Despite all the fanfare surrounding the attraction, there’s already backlash over its photo policy. In the age of social media, the new rules are catching many people clicking away off guard.
There aren’t any signs posted around Vessel, but if you read your ticket it directs you to the Terms & Conditions page online.
All those videos and pictures visitors just posted to social media can be used for free by Vessel’s operator – ERY Vessel LLC.
“I hereby grant to company and its affiliates the right to re-post, share, publish, promote and distribute the Vessel Media,” the terms state.
That’s not all. Upon entering the structure, you can be photographed, filmed, or recorded however…
The “Company has the unconditional, irrevocable right to reproduce, display and use the Recordings, including for advertising, marketing and promotional purposes, in all media and formats, whether now known or later developed.”
“Yeah, I mean that’s kinda crazy because you’d think you’d have to sign a release to be able to do that,” Lizzie Goodman of Brooklyn said.
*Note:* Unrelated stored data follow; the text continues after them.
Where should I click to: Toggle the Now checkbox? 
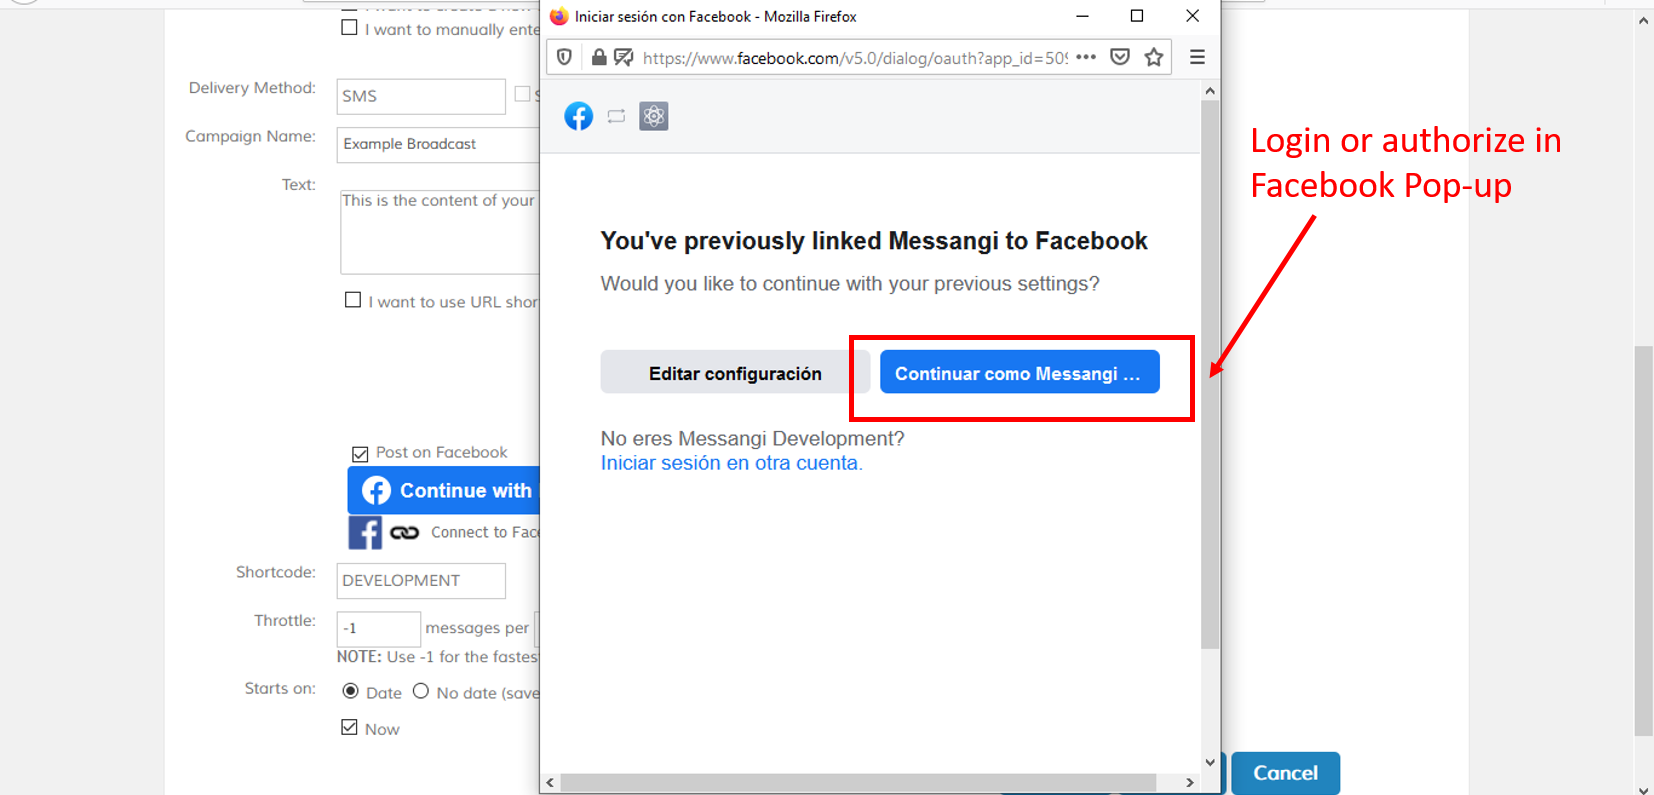[349, 727]
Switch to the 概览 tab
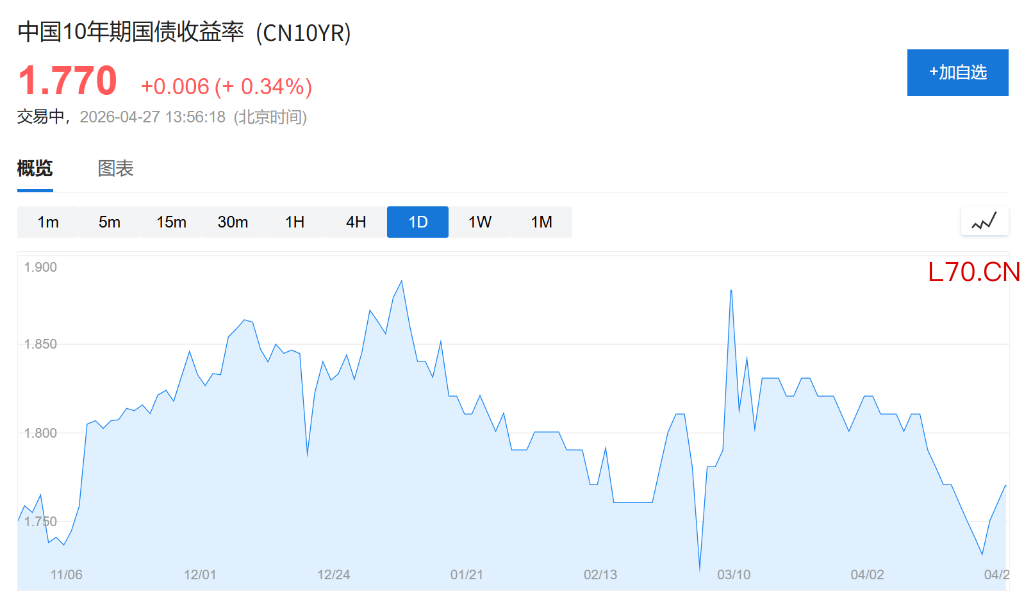 point(35,169)
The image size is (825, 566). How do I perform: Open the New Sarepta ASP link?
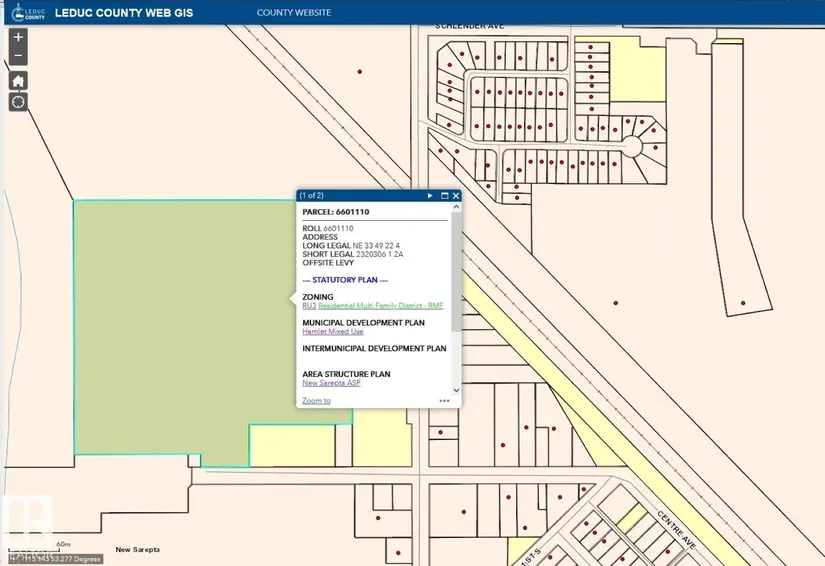[x=332, y=383]
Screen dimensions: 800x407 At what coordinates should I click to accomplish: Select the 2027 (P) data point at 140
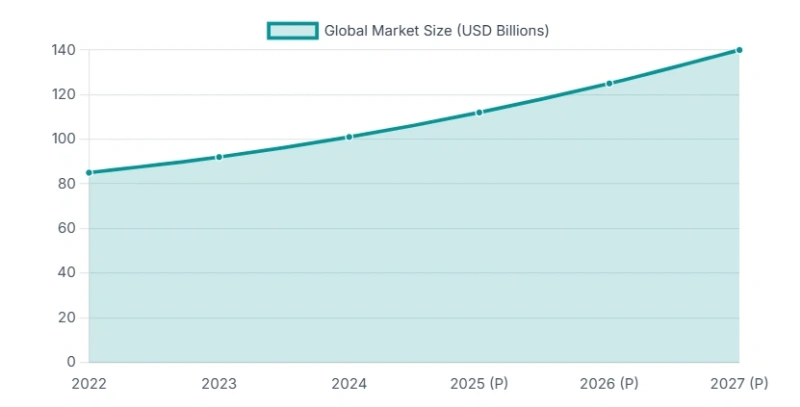tap(739, 50)
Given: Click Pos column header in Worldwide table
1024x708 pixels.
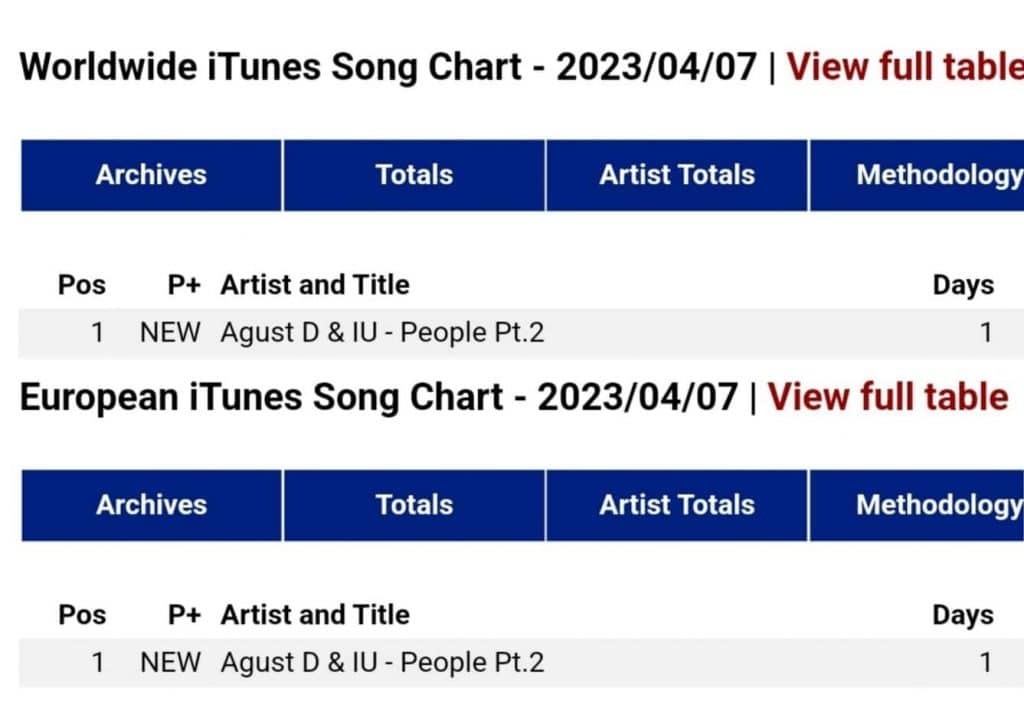Looking at the screenshot, I should point(82,285).
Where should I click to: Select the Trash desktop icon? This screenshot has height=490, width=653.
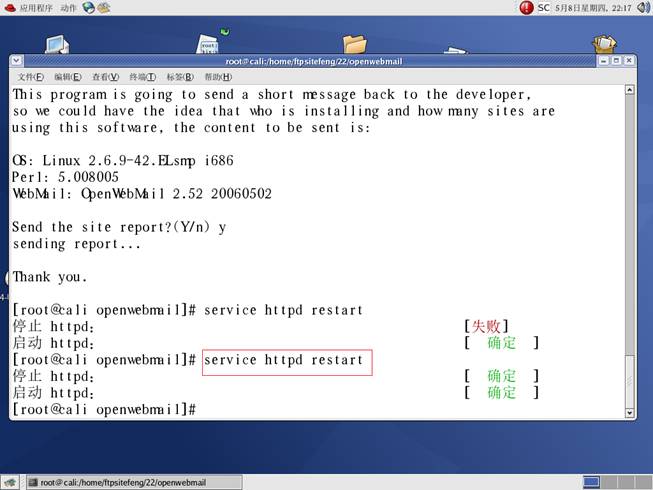603,43
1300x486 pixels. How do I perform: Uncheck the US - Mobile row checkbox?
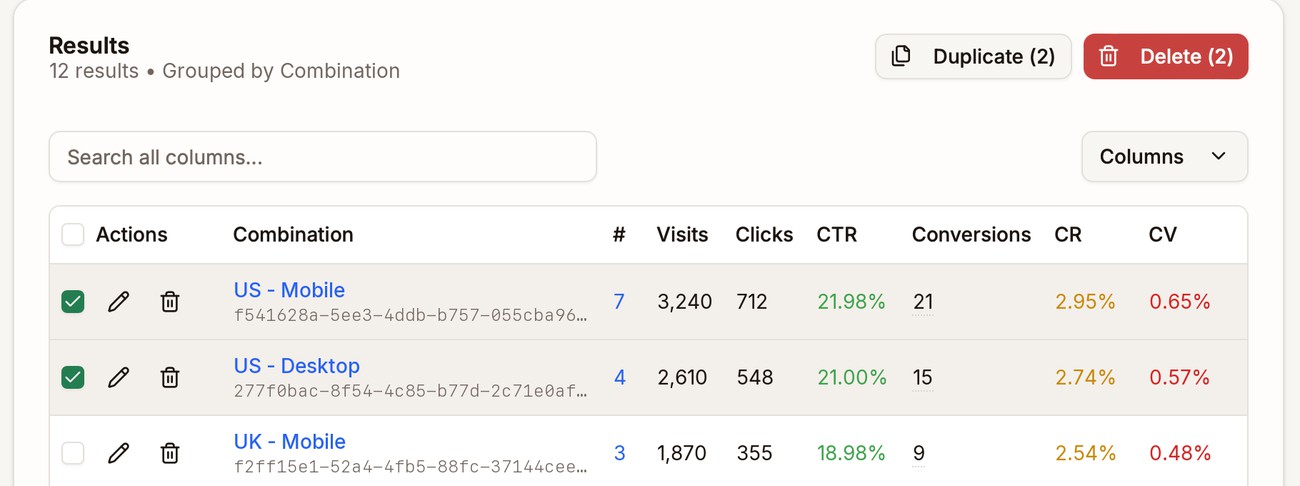click(x=73, y=301)
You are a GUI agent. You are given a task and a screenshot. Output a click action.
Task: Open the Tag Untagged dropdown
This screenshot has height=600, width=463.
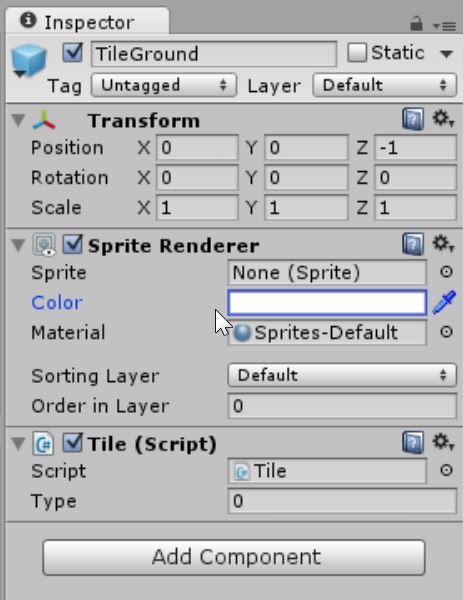pyautogui.click(x=164, y=85)
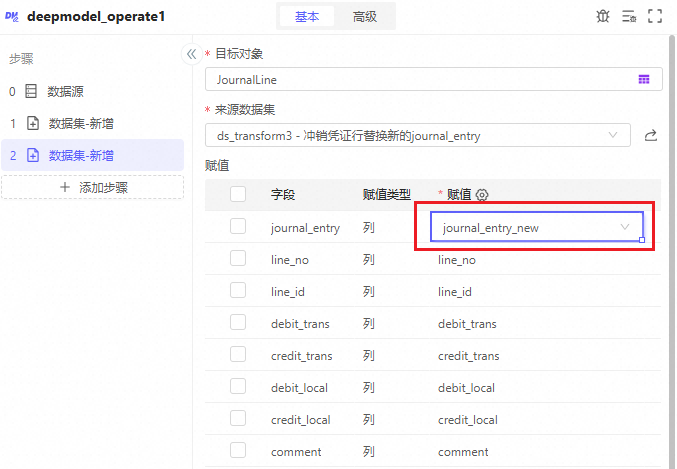Screen dimensions: 677x469
Task: Check the debit_trans row checkbox
Action: point(238,323)
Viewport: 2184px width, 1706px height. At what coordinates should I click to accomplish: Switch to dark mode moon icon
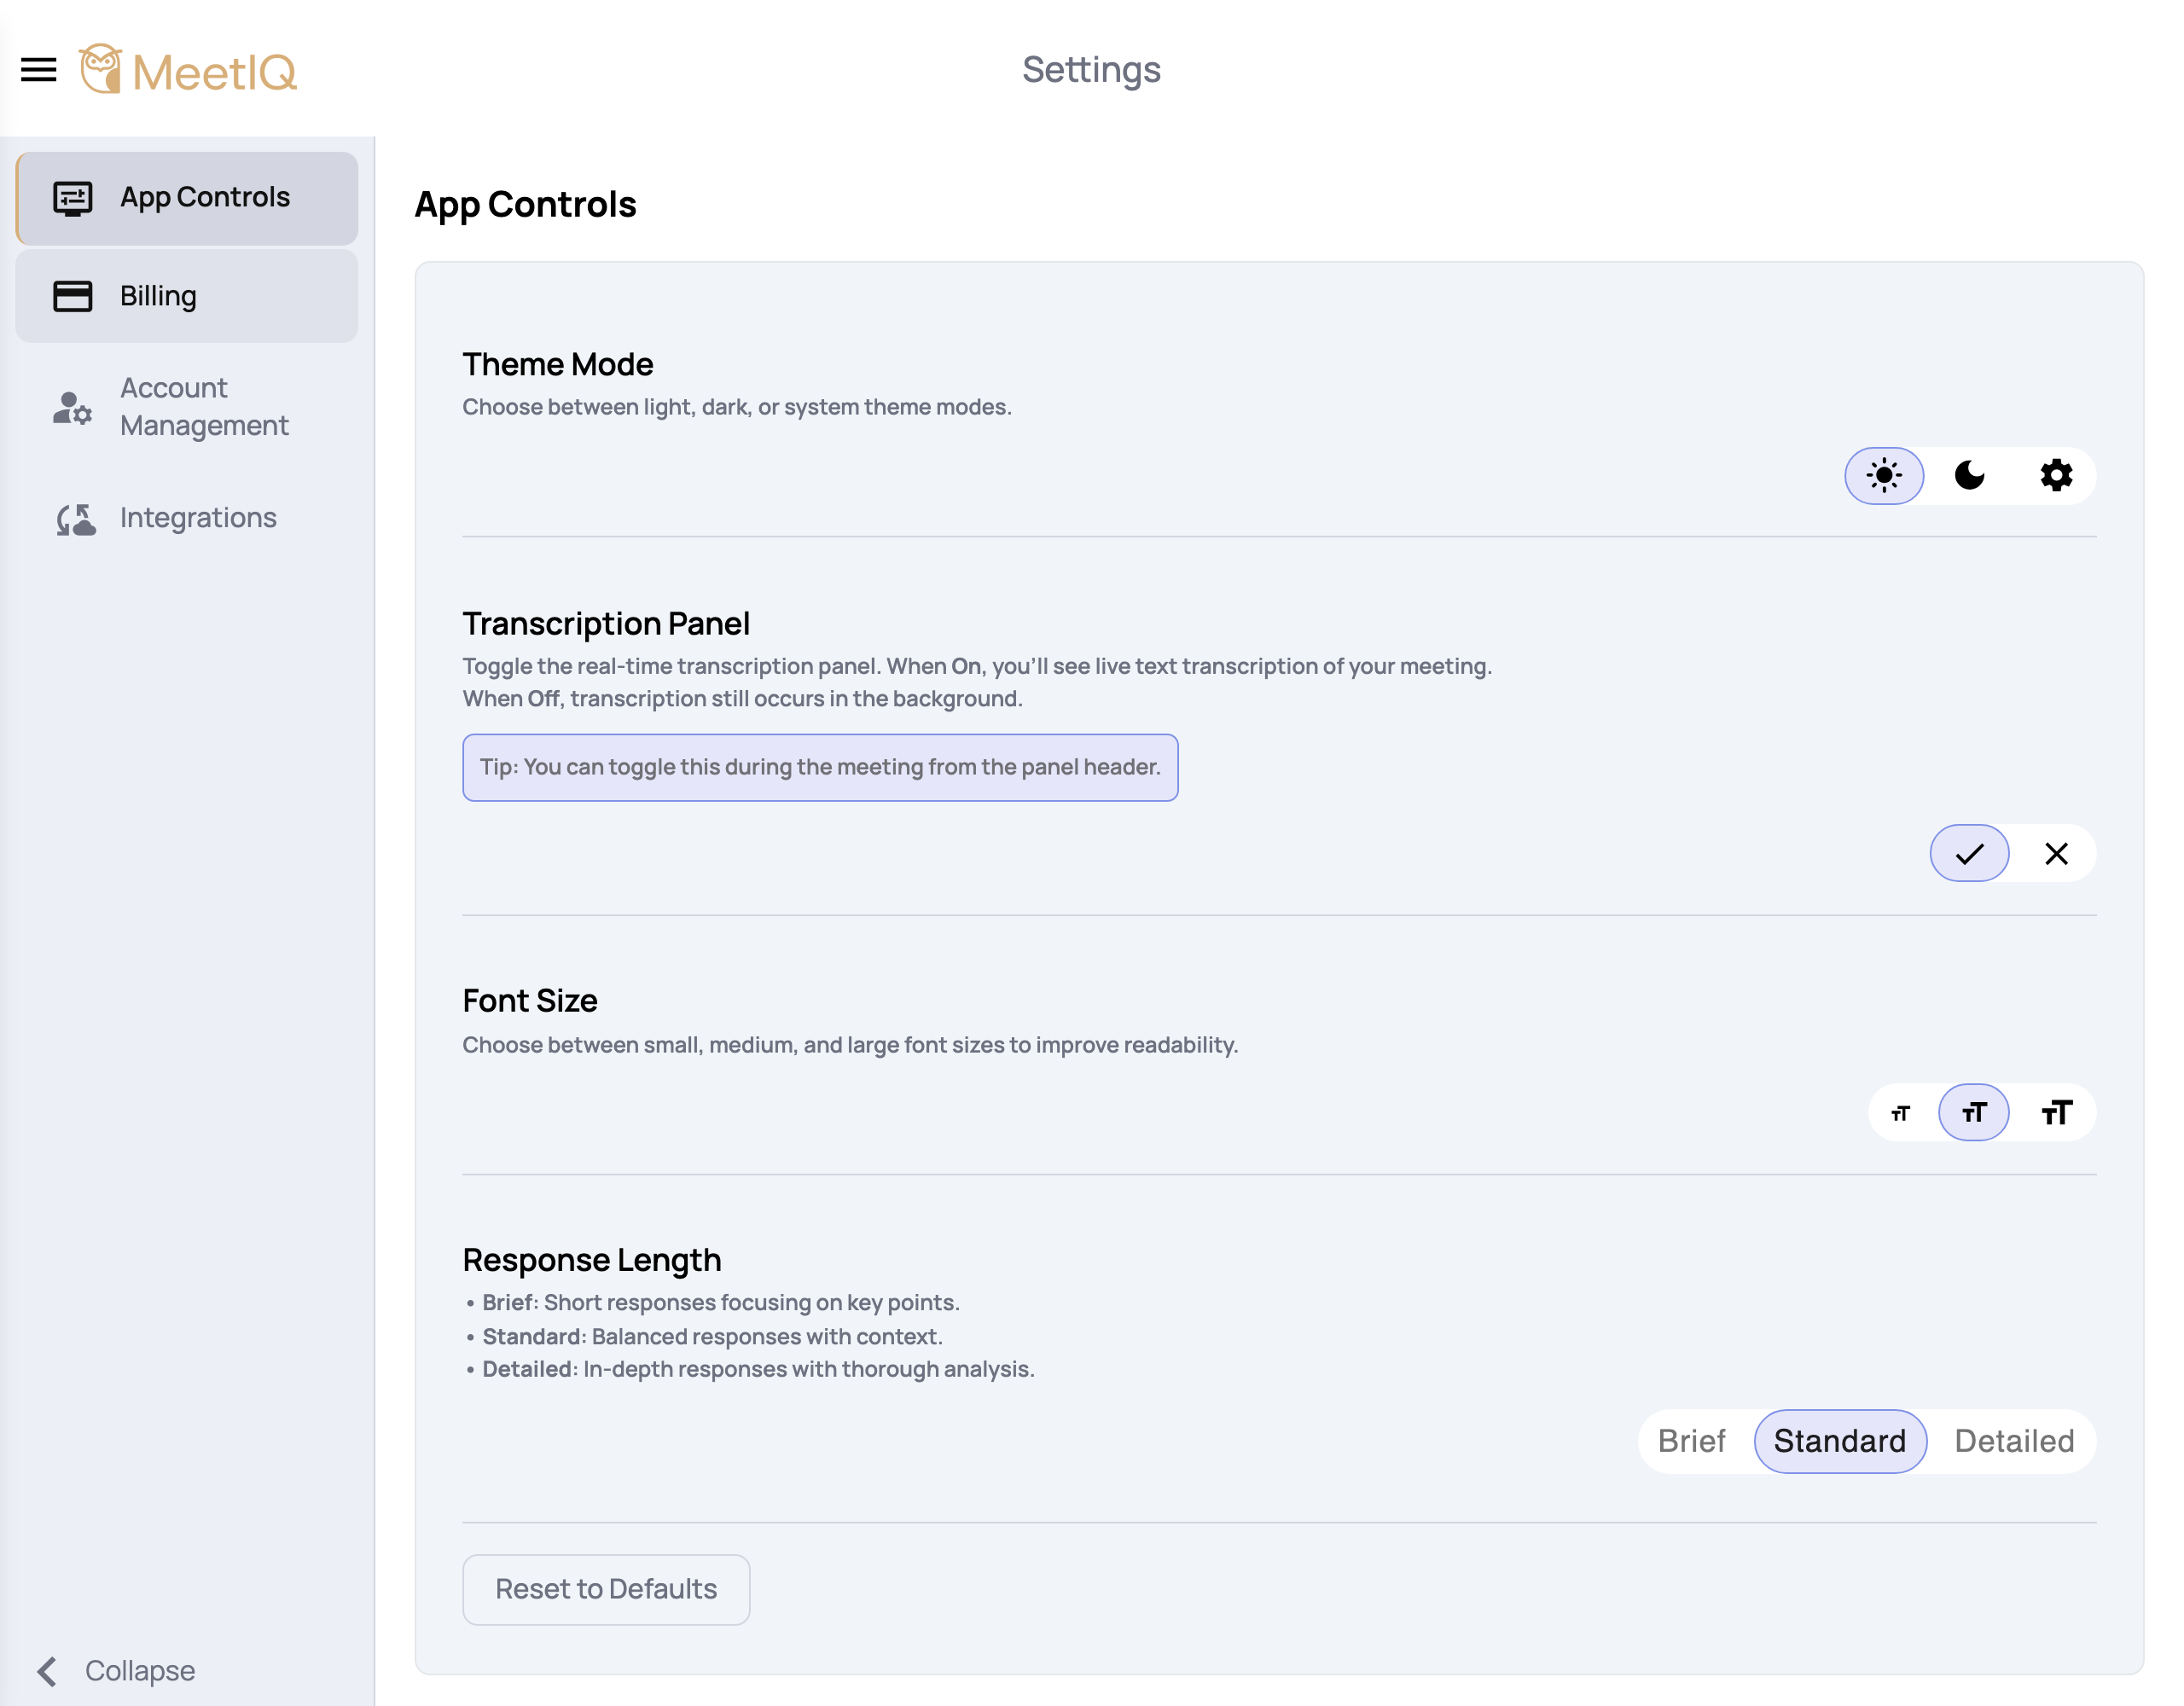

“That’s how social media is. If you’re putting it out there for the world to see then I feel like it’s their piece they have the right to take it,” Harlem resident Crawford Horton argued.
“It’s disgusting,” Rene Clement charged.
One attorney says that the Vessel has gone too far.
“I would say it’s overreaching,” entertainment and media attorney Craig Delsack declared.
Delsack added normally you’d see a big physical sign warning people that they’re walking into an area where filming could be taking place. As for their social media policy, that also bothers the lawyer.
“That’s not fair because if you are the Annie Leibovitz of instagrammable photos you’re going to want to be paid for that commercial use by someone else.”
City councilman Ben Kallos says he’s taking action to try and change this policy.
“I don’t think that Hudson Yards should be allowed to take someone’s identity or their photos and sell them and that’s why i’m introducing legislation in New York City to make it illegal,” Kallos explained.
A spokesperson for Hudson Yards told CBS2 they wanted to over-communicate and be transparent.
So is there anyway to protect your selfie at Vessel from being used by someone else? All the social media sites have their own terms and conditions and – even in their terms and conditions – if you post a picture of something, we Twitter, Facebook, Instagram get to use that image as well,” Delsack warns.
So if you’re truly concerned about where your images will end up, the only surefire way to protect your rights (at the moment) is to keep them off the internet.